韓国自動車部品メーカーの海外自動車メーカーとの取引が拡大している。その最大の理由は、韓国HyundaiMotor社の購買戦略の変化だ。近年、同社は北米やロシア、インドなどで現地生産を加速しており、現地メーカーとの取引を増やしている。Hyundai社の調達が自由化に向かうことで、韓国部品メーカーも同社に頼らず自ら取引を拡大する必要に迫られている。
この追い風になっているのがFTA(自由貿易協定)の締結だ。韓国は2011年7月にEU(欧州連合)と、また同年11月に米国とFTAを結び、韓国部品メーカーがドイツVolkswagen社や米GM社といった欧米大手メーカーと取引しやすくなっている。
最近顕著なのが日系自動車メーカーとの取引拡大だ。大韓貿易投資振興公社(KOTRA)によると、2012年の韓国自動車部品の対日輸出額は前年比12.7%増の7億8100万ドル(1ドル=100円換算で781億円)となった。これは2009年以降3年連続のプラス。
「東日本大震災後に日系メーカーが調達先のリスク分散を進めた」(KOTRA関係者)ことと、コストを下げられることが取引拡大の要因だ。韓国部品は一般に日本製部品に比べて2~3割安いとされており、日系部品メーカー製からの置き替えが始まっている。
しかし、昨年後半から円安ウォン高が進み、日系メーカーにとって韓国部品の価格は実質的に上昇している。こうした状況でも、韓国部品の日本進出は今後もさらに拡大するのか。今回は、韓国の大手および中堅の部品メーカーを訪問し、各社事業の現状と今後の方針について詳しく聞いた(図1)。
2社が日産に部品を供給
最初に紹介するDonghee社とYoungshinPrecision社は日産自動車が韓国部品の調達を増やした商用車「NV350キャラバン」に部品を供給している。従来部品との価格差は明らかにしていないが、コストの低減が採用の理由だ。
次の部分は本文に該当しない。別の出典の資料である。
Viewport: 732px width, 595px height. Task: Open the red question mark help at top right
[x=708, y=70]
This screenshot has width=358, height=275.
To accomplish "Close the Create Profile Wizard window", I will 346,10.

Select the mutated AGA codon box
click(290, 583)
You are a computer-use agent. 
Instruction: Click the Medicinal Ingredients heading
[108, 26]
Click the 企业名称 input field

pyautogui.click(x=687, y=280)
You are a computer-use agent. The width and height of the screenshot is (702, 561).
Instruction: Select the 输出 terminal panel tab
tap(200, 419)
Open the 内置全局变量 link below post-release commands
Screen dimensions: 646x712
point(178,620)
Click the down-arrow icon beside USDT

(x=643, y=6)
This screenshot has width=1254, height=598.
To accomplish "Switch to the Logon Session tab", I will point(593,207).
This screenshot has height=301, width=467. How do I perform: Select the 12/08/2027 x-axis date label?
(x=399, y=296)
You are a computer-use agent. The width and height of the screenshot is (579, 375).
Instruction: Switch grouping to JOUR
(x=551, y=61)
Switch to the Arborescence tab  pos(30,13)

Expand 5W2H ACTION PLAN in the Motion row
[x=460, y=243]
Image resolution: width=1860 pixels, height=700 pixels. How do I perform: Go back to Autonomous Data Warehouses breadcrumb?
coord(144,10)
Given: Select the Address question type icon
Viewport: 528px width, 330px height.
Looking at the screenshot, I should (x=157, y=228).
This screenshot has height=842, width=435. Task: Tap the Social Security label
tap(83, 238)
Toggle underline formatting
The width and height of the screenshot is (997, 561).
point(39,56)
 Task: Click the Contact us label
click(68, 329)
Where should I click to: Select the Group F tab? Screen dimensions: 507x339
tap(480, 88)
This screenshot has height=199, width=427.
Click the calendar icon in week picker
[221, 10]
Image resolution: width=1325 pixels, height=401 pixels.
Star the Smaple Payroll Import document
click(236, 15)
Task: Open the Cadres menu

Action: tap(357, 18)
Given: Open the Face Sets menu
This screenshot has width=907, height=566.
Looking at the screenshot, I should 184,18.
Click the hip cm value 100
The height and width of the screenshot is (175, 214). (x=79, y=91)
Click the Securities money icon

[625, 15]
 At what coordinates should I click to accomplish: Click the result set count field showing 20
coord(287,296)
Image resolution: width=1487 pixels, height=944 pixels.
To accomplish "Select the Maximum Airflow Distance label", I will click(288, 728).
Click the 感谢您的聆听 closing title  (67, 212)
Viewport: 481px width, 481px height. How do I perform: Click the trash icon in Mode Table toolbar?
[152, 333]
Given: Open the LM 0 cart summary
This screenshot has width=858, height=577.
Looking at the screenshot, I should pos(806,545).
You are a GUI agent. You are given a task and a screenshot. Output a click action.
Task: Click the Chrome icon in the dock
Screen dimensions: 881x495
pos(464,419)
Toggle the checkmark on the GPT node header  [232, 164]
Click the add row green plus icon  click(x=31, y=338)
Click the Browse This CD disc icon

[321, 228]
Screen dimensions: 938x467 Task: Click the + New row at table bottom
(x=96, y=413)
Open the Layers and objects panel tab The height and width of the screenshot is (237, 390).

Donghee社は、燃料タンク、サスペンションモジュール、サンルーフ、ボディ部品などを手がける大手部品メーカー。1972年の創立以来Hyundai社の成長とともに売上を拡大してきた(図2)。2012年の総売上高は前年比11%増の約20億ドル(約2000億円)と2005年の約2.5倍。国内で68%を生産し、韓国内に牙山、蔚山(ウルサン)など9カ所の工場と2カ所の研究開発拠点がある。従業員数は約5000人。